Saturday, December 24, 2016

Sitecore Deadlock Analysis for Item Bucketing

Here I am sharing my detailed analysis of Sitecore Dead-lock which was occurring on our production site because of using a  Fast query for Item bucketing search.

Recently we faced the site down issue; sometimes our site went down for some time like 2-3 minutes in some intervals and then automatically up, and we also noticed that traffic was huge on the site(concurrent request was around 1000) during the downtime of the site.

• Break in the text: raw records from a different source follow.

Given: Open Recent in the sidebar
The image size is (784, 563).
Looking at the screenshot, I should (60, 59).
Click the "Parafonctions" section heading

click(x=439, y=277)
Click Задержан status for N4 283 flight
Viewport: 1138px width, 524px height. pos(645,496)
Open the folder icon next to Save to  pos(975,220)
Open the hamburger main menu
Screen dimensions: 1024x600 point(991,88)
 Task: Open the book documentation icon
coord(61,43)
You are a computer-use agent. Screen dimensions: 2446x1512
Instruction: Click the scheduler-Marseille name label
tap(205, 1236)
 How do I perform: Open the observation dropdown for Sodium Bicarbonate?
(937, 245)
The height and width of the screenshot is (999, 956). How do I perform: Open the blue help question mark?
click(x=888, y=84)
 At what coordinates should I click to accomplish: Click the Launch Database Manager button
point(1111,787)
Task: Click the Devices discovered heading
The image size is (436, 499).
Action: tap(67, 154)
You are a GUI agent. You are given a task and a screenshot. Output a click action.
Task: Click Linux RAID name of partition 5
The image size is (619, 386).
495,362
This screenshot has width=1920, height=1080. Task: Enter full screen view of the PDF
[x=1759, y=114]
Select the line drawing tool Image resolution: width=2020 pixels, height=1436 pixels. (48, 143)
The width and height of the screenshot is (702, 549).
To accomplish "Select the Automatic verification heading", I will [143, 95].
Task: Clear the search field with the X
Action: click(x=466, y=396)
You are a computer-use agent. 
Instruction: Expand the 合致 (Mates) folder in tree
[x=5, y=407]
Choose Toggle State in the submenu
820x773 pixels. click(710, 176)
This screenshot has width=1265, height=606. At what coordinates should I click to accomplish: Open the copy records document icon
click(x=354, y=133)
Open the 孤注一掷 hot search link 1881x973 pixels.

After Detail analysis of the logs we found some deadlock victims as below:

Exception: System.Data.SqlClient.SqlException
Message: Transaction (Process ID 65) was deadlocked on lock resources with another process and has been chosen as the deadlock victim. Rerun the transaction.
Source: .Net SqlClient Data Provider
   at System.Data.SqlClient.SqlConnection.OnError(SqlException exception, Boolean breakConnection, Action`1 wrapCloseInAction)
   at System.Data.SqlClient.TdsParser.ThrowExceptionAndWarning(TdsParserStateObject stateObj, Boolean callerHasConnectionLock, Boolean asyncClose)
   at System.Data.SqlClient.TdsParser.TryRun(RunBehavior runBehavior, SqlCommand cmdHandler, SqlDataReader dataStream, BulkCopySimpleResultSet bulkCopyHandler, TdsParserStateObject stateObj, Boolean& dataReady)
   at System.Data.SqlClient.SqlCommand.RunExecuteNonQueryTds(String methodName, Boolean async, Int32 timeout, Boolean asyncWrite)
   at System.Data.SqlClient.SqlCommand.InternalExecuteNonQuery(TaskCompletionSource`1 completion, String methodName, Boolean sendToPipe, Int32 timeout, Boolean asyncWrite)
   at System.Data.SqlClient.SqlCommand.ExecuteNonQuery()
   at Sitecore.Data.DataProviders.Sql.DataProviderCommand.ExecuteNonQuery()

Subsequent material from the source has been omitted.